• **Your instructions**: Go over the material below and report every line that contains the word "will".

• **Dataset entries**:

----

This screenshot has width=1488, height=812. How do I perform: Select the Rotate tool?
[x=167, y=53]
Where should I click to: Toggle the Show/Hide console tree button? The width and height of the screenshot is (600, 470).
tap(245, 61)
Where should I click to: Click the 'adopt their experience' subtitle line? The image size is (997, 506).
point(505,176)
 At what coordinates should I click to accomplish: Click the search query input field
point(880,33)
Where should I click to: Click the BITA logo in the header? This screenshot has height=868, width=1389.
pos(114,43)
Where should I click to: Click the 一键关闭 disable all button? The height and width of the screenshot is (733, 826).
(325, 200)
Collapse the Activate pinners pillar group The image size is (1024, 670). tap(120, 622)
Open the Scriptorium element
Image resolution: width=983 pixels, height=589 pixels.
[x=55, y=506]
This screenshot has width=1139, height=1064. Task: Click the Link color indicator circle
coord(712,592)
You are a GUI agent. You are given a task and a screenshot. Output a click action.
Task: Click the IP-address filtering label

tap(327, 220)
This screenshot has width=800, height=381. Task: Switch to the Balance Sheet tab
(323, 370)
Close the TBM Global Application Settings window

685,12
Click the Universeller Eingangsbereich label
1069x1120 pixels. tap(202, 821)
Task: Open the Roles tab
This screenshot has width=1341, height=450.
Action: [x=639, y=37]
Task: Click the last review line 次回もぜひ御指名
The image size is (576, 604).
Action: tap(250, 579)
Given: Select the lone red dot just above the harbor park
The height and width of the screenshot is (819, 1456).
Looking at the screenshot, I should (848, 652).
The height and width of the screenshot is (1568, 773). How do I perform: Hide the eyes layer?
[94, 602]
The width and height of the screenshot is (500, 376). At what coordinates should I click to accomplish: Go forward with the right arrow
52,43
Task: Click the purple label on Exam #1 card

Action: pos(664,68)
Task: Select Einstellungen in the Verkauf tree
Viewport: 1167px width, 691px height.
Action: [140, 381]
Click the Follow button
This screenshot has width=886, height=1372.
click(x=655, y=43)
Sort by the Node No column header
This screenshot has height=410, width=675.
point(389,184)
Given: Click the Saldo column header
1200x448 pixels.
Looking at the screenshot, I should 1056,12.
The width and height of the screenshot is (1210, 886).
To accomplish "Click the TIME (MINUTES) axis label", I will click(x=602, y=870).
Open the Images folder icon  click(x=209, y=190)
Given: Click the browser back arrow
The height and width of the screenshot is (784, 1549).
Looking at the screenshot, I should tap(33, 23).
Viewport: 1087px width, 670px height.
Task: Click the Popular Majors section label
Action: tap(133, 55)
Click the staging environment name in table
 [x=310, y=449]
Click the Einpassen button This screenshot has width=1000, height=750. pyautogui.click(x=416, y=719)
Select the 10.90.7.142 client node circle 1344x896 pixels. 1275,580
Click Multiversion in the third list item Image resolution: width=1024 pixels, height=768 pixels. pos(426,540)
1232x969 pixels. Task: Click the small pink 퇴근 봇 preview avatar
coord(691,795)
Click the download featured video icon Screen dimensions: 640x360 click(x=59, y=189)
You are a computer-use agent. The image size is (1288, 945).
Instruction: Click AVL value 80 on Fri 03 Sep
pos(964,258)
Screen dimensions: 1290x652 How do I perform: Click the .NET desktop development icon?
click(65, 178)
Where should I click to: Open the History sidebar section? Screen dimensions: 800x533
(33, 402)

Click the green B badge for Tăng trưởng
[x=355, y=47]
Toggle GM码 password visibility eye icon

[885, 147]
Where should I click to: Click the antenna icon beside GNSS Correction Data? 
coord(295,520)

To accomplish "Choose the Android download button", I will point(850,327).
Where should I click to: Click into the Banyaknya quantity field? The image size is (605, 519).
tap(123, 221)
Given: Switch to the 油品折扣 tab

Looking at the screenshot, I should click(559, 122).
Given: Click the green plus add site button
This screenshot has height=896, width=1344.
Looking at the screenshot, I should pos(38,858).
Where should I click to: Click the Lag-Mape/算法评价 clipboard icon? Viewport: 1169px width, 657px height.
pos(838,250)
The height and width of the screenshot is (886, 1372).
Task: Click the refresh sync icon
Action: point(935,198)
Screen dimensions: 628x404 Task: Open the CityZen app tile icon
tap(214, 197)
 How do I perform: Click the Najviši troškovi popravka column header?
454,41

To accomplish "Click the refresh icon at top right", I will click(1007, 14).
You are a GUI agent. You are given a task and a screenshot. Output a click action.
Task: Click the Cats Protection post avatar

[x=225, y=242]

----

• **Exercise solution**:
To accomplish "Click the TIME (MINUTES) axis label", I will click(x=602, y=870).
To accomplish "Choose the Android download button", I will point(850,327).
To accomplish "Click the refresh icon at top right", I will click(1007, 14).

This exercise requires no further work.